Neue Zwischenlösung für den Euro
Die EZB hat viel vor: Die Banken sollen wieder billiges Geld bekommen. Dann sollen die Zinsen wieder steigen – und der Euro international etabliert werden. Wann und wie, ist aber unklar.
Die Europäische Zentralbank sucht ihren Kurs. Nach Jahren der extrem lockeren Geldpolitik will man den Zins bald anheben. Eigentlich. Und nach Jahrzehnten will man die Rolle des Euro in der Welt gestärkt wissen. Prinzipiell. Aber die Notenbanker scheinen sich nicht sicher zu sein, was der beste Weg ist, diese Ziele zu erreichen. Bei der Geldpolitik fährt man in zwei Richtungen gleichzeitig. Nach dem Ende der Anleihenkäufe, also einer Straffung, soll jetzt eine Lockerung folgen: frisches Geld für die Banken. Und die internationale Rolle des Euro will man zwar ausbauen, aber nicht um jeden Preis. Und auch nicht so, wie die Kommission in Brüssel sich das vorstellt.
Der Reihe nach: Das Ende der Anleihenkäufe ist ein gutes Zeichen, weil es eine Normalisierung signalisiert. Aber jetzt schwächelt die Wirtschaft in Europa. Also hat man ein Zuckerl vorbereitet. Die Notenbank könnte eine neue Runde billiger und langfristiger Kredite an Banken vergeben, sagte EZBRatsmitglied Benoˆıt Coeure´ am Freitag. Die aktuelle Runde der sogenannten Targeted Long-Term Refinancing Operation (TLTRO) läuft nämlich 2020 aus – und schon gibt es Sorgen um Banken in Südeuropa. Neue Kredite würde es aber nur geben, um „ein Ziel“zu verfolgen, sagte der Franzose.

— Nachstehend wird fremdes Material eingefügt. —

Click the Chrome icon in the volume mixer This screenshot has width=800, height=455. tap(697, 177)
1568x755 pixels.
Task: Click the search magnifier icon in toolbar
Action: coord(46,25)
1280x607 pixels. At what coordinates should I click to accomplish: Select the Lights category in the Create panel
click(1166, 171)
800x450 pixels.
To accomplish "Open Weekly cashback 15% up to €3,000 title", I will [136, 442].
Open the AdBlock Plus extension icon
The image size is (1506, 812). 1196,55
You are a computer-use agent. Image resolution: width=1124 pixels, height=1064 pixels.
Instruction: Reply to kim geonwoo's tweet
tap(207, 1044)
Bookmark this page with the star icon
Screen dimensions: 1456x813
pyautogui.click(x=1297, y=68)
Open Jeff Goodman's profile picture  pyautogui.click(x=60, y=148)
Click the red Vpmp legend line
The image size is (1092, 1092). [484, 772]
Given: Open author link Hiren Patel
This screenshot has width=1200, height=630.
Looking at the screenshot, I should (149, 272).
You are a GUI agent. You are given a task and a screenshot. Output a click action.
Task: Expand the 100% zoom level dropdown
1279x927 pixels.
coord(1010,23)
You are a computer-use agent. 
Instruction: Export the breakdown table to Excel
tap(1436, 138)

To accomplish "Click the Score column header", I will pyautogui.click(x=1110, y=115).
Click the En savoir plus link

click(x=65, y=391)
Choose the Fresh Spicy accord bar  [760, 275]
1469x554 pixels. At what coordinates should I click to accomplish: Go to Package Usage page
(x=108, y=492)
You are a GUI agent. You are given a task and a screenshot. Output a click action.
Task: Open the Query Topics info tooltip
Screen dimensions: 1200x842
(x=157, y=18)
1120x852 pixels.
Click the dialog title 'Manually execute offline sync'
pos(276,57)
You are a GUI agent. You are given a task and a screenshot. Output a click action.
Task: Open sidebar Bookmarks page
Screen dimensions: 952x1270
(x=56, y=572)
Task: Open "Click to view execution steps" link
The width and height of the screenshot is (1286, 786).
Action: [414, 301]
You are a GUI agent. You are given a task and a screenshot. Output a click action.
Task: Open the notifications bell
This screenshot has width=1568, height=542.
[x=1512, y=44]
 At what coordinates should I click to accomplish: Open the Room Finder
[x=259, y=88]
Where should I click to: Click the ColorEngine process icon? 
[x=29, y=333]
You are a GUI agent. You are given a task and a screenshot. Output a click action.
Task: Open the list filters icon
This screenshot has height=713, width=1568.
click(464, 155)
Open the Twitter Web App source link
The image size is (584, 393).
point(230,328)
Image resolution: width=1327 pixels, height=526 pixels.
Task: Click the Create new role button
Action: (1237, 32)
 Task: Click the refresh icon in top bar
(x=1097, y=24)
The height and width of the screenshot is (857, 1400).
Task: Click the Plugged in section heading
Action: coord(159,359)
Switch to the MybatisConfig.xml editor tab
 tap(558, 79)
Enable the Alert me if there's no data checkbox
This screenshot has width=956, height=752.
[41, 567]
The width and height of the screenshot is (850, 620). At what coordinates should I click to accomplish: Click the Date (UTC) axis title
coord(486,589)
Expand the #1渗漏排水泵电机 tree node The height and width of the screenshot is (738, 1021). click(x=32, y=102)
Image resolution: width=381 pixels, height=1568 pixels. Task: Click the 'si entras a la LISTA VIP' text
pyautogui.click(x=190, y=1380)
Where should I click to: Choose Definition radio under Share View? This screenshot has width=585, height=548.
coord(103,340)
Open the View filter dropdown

Es geht ihm wohl um das Inflationsziel der EZB, also die Teuerung. Übersetzt: Die Notenbanker wollen nicht bloß den Banken helfen, sondern das Geld auch in die Wirtschaft fließen sehen, in der es die Inflation anheizen kann. Das ergibt Sinn. An den Börsen gab es auch eine interessante Reaktion auf die Aussagen. Nicht nur der Bankensektor konnte dazugewinnen, sondern der ganze europäische Markt. Ein positives Zeichen. Denn bisher konnte die europäische Wirtschaft trotz ihrer Orientierung auf Exporte vom schwachen Eurokurs kaum profitieren.
Manche Beobachter mutmaßen jetzt, dass es noch diesen einen Push aus der EZB braucht. Dass man den Wechselkurs noch weiter schwächen müsse, um der Wirtschaft zu helfen. Andere widersprechen und verweisen auf das langsamere Wachstum und die vielen Unsicherheiten. Die Wahrheit liegt wohl in der Mitte. Auch wenn frisches Geld hilft, es kann nur eine Zwischenlösung sein. Vor allem, weil die EZB ja bald eine strengere Geldpolitik fahren will und die Zinsen steigen sollen. Benoˆıt Coeure´ wünscht sich auch deswegen eine stärkere Rolle des Euro in der Welt. Das würde auch der Geldpolitik helfen, sagte er. So wie die EU-Kommission sieht auch die EZB die Zeit gekommen, den Euro international zu etablieren und ihn zu einem ernst zu nehmenden Gegenspieler für den Dollar auszubauen – als Energie-, Rohstoff- und Reservewährung.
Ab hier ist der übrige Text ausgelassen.